Devlet zaten bir kenara bıraktı yine bizleri korumayı. Biliyorsunuz: 3 günden az kalacak olanlar gelip, virüsü bırakıp gidebilirler!

Kim bunlar?

Ya da bu uygulama kim için yapılmış gibi duruyor?

Tabi ki kumarhanelerde kumar oynamaya gelenler için. Onlar gelecek, kumarhane sahipleri para kazanacak. Oralarda çalışanlar işinden, maaşından olmayacak. Ne hayat düzeni bozulacak ne piyasa…

Ancak işte öyle olmuyor!

***

Veba değil, cüzzam değil… Cinsel yolla bulaşacak bir hastalık da değil ki utanılsın!

Korona bu… Hepimizin başında.

Utanılacak bir şey de yok. Korkulacak bir şey de…

Etrafta temaslı olduğunu, temaslının temaslısı olduğunu söylemeye cesaret edemeyenler yüzünden bulaşın artmasına sebep olan öyle cahilce yollara başvuranlar olduğunu görmek beni cidden çok kızdırıyor.

Olacak şey değil!

Sen karantinada kalmak istemiyorsun diye konuşma, sonra pozitife dönsün durumun. Sonra da senin tahammül edemeyeceğine inandığın bir yaşam biçimine sevdiklerini, çevrendekileri kat!

İnanılır gibi değil!

Karantinadan korkuyorsun behey akıllı da senin korktuğun yere o en yakınındakileri de sürükleme riskinin farkında mısın?

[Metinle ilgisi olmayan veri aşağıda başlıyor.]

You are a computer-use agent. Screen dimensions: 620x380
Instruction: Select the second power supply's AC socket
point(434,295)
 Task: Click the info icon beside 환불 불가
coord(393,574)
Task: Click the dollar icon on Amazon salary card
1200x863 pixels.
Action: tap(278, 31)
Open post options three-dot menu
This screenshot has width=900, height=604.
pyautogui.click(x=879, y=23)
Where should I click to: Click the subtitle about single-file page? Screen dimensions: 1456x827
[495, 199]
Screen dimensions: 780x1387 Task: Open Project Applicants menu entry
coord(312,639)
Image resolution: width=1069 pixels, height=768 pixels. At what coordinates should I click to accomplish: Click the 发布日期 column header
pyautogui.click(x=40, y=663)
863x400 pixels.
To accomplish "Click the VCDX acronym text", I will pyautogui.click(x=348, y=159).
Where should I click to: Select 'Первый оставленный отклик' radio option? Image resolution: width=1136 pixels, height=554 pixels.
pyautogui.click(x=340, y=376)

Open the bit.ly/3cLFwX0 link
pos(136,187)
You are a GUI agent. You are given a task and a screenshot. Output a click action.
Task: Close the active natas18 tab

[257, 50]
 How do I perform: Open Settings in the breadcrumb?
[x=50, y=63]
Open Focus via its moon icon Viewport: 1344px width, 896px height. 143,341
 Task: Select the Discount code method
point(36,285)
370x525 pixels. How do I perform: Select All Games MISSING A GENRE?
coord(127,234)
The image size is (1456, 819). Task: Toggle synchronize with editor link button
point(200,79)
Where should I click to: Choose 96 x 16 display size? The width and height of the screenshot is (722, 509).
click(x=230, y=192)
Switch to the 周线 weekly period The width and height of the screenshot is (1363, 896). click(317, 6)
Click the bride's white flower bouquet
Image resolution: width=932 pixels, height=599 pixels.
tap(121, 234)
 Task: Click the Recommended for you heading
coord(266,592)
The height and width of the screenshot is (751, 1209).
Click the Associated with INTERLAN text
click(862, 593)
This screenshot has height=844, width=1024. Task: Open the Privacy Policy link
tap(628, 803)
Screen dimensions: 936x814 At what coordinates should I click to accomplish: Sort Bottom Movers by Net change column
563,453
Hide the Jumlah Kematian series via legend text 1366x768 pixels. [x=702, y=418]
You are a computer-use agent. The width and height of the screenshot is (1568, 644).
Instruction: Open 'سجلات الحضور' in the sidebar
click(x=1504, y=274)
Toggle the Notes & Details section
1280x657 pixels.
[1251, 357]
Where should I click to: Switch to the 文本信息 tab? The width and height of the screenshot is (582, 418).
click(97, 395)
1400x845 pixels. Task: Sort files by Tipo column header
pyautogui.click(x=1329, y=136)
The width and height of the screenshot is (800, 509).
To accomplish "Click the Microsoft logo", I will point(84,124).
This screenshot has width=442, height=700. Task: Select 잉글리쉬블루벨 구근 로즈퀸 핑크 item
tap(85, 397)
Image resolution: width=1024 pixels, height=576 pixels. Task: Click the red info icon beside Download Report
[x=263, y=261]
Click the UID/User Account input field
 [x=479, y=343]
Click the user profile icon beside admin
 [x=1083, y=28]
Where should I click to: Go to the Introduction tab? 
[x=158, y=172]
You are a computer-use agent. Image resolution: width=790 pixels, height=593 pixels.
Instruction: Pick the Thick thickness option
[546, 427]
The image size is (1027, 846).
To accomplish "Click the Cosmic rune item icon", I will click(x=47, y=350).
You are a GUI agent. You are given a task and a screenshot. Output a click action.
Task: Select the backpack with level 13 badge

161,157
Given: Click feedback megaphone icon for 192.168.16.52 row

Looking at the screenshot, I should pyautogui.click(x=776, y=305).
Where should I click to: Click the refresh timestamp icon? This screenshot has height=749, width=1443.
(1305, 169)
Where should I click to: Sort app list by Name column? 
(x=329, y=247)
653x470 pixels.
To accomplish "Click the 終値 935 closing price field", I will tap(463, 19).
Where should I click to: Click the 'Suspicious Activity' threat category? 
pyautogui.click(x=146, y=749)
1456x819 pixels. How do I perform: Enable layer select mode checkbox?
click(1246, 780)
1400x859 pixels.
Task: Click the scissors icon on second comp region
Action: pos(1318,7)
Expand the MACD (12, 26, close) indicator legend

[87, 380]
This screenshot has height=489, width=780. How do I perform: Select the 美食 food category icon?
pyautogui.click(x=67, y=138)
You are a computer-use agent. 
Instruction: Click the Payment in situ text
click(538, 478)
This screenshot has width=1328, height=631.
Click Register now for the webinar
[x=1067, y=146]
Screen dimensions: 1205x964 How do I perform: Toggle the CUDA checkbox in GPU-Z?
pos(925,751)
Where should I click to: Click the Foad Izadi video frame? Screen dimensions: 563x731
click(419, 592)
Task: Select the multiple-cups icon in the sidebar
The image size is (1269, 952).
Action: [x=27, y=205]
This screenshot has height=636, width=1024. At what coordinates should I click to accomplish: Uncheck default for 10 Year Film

Bencillik değil de nedir bu söyler misin?

Çok ayıp doğrusu…

Çok cahilce hem de…

Kal evinde. Çevrende söyle işte: Benim riskli olma durumum var arkadaşlar. O nedenle evimde kalmalıyım. İşe gitmiyorum. Sizinle görüşmüyorum. Siz de benimle görüşmeyin!

Ta ki durumum netleşsin. 14 güncük PCR sonuçlarım art arda çıksın birkaç defa… Sonra kaldığımız yerden devam edelim…

İşte bu kadar…

***

Biz n’apıyoruz? Amman benim adımı söyleme, görüştüğümüzden bahsetme diye pazarlık edip, can ciğer kuzu sarması olduklarımıza iyilik yaptığımızı zannediyoruz.

Ne kadar cahilce bir davranış!

Hepimizin bu konuda hem kendimizi hem sevdiklerimizi hem de toplumu korumak için ciddi bir sorumluluğumuz var.

Bu sebeple maske takmalıyız.

Bu sebeple hijyen kurallarına dikkat etmeliyiz.

Bu sebeple sosyal mesafeye dikkat etmeliyiz.

Herkes kendini korursa bir de yakın çevresini korursa risk ortadan kalkar zaten.

Bunu gizlemenin mantığını kavramak mümkün değil!

Bu sadece kötülüktür!

Devlet zaten kapıları yine açtı. Kumarcılar serbest kaldı. Otellerde kumar oynamaya gelen kişiler için kumarhanelerde özel bölümler ayrılmış.

Sanki bu kişilere hizmet edecek olanlar kumarhanenin diğer bölümlerine hizmet edecek kişiler değilmiş gibi, sanki çocuk avuturmuş gibi, kendimizi kandırmamızı bekliyorlar!

Besbelli devlet bizi koruyamıyor. Besbelli zaten bundan korunmak çokta kolay bir şey değil eğer kişisel yaşamınızda dikkat etmezseniz.

O halde temel görev bizim!

***

Lütfen duyarlı olalım!

Çünkü havalar soğudukça birisin direncinin artacağını öldürücülük oranının artma ihtimalininse yükseleceğini doktorlar boşuna söylemiyorlar.

Şimdi siz bilirsiniz diyemeyeceğim.

Bu hususta cezai yaptırım uygulamasını öneriyorum. Bulaşıcı hastalıklar yasası meclisten geçmişti yaptırımlara ne oldu?